**What you have to do:**
Turn the records from the line containing "Where should I click to: Go" through the end of the records into a JSON list of strings, one string per line, leaving out blank lines.

(Stored entries)

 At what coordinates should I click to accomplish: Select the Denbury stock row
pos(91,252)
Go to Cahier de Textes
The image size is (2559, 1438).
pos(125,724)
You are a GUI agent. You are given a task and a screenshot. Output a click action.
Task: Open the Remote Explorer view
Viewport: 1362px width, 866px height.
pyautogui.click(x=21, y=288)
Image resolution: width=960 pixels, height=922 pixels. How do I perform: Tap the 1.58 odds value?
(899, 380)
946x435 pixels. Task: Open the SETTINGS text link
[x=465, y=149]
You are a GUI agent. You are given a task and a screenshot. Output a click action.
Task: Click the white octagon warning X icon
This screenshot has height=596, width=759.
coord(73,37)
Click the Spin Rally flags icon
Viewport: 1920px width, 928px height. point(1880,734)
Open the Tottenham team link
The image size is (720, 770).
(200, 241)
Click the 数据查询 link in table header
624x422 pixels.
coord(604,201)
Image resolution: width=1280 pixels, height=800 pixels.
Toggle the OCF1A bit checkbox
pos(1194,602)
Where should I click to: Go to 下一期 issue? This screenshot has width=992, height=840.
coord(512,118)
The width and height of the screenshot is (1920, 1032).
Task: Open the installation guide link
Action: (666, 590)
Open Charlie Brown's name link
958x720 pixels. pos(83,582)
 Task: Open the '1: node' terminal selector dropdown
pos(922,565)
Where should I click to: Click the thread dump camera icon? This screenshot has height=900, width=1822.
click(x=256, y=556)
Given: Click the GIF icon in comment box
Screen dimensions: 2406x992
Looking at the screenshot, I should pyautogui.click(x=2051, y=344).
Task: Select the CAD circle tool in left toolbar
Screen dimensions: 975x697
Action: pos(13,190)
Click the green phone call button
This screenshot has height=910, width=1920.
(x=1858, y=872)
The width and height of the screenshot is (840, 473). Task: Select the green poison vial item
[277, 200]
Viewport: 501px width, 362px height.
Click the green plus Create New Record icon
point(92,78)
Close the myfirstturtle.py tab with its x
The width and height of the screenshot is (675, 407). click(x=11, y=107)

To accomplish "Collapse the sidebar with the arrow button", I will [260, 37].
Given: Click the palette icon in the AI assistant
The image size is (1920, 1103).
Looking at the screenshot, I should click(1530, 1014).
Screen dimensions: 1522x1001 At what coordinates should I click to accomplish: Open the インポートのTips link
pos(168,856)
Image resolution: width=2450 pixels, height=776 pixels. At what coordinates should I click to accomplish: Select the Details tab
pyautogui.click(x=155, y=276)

**Exercise result:**
[
  "Where should I click to: Go to 下一期 issue? This screenshot has width=992, height=840.",
  "coord(512,118)",
  "The width and height of the screenshot is (1920, 1032).",
  "Task: Open the installation guide link",
  "Action: (666, 590)",
  "Open Charlie Brown's name link",
  "958x720 pixels. pos(83,582)",
  " Task: Open the '1: node' terminal selector dropdown",
  "pos(922,565)",
  "Where should I click to: Click the thread dump camera icon? This screenshot has height=900, width=1822.",
  "click(x=256, y=556)",
  "Given: Click the GIF icon in comment box",
  "Screen dimensions: 2406x992",
  "Looking at the screenshot, I should pyautogui.click(x=2051, y=344).",
  "Task: Select the CAD circle tool in left toolbar",
  "Screen dimensions: 975x697",
  "Action: pos(13,190)",
  "Click the green phone call button",
  "This screenshot has height=910, width=1920.",
  "(x=1858, y=872)",
  "The width and height of the screenshot is (840, 473). Task: Select the green poison vial item",
  "[277, 200]",
  "Viewport: 501px width, 362px height.",
  "Click the green plus Create New Record icon",
  "point(92,78)",
  "Close the myfirstturtle.py tab with its x",
  "The width and height of the screenshot is (675, 407). click(x=11, y=107)",
  "To accomplish \"Collapse the sidebar with the arrow button\", I will [260, 37].",
  "Given: Click the palette icon in the AI assistant",
  "The image size is (1920, 1103).",
  "Looking at the screenshot, I should click(1530, 1014).",
  "Screen dimensions: 1522x1001 At what coordinates should I click to accomplish: Open the インポートのTips link",
  "pos(168,856)",
  "Image resolution: width=2450 pixels, height=776 pixels. At what coordinates should I click to accomplish: Select the Details tab",
  "pyautogui.click(x=155, y=276)"
]